Venues are getting on the micro train, as well, working with planners and other vendors to create an all-in-one experience. Steifman, for example, is collaborating with Blue Hill at Stone Barns in Pocantico Hills to deliver a case package. Similarly, Vazquez is seeing venues become more creative with their outdoor offerings, shifting overflow parking to niche gardens or creating social-distancing setups. The Ritz-Carlton in Westchester, for example, is undergoing a multimillion-dollar renovation to include a new micro-wedding venue called Kanopi. The space is perched atop the tallest building between New York City and Boston and boasts panoramic views. The Ritz will reopen as an Autograph Collection Hotel in early 2021.
Mancuso and Solomon, too, are helping couples get creative with locations, like the Edward Hopper House in Nyack. No kitchen? No problem.
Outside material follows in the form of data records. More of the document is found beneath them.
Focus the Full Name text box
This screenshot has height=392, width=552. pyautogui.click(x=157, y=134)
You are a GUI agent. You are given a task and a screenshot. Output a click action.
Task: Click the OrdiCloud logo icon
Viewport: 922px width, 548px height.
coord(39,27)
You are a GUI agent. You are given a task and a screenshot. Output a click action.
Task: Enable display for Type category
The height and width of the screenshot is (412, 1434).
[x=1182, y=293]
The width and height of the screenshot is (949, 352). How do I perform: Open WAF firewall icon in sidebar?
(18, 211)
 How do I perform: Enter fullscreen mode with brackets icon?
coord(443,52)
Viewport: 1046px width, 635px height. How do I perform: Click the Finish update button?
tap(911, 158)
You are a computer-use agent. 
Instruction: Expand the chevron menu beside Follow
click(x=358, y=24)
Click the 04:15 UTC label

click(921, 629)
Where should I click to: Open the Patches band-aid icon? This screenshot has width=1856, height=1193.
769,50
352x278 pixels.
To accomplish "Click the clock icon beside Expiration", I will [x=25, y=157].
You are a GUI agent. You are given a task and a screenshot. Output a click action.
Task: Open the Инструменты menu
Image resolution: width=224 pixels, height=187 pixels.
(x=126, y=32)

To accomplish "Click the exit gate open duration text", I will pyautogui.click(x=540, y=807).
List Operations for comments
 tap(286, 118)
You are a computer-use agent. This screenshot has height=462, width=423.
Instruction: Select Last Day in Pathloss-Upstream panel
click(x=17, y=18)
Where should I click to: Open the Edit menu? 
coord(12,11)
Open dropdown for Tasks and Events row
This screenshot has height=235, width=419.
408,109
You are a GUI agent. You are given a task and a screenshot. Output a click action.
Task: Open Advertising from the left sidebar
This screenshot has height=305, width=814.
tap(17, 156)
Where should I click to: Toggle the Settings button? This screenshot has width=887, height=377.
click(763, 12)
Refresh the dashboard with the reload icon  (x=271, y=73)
Mancuso can cook outside on a firepit and get resourceful with induction burners. “In the Edward Hopper House, the walls are decorated with all of Hopper’s original artwork,” he explains. “We’re putting a table in the middle and feeding 12 people a six-course dinner.”
That kind of intimate, unique experience is what micro weddings are all about. And most importantly, the true meaning of the day doesn’t get lost in the shuffle. “The number-one reason micro weddings are so special to me is that you really get to focus on the marriage piece,” Small Shindigs’ Carroll offers. “Something that really attracted me to working with clients who are having smaller weddings is that they really value the ceremony. It becomes more about having that special time with friends and family, as opposed to making sure 200 guests are having fun.”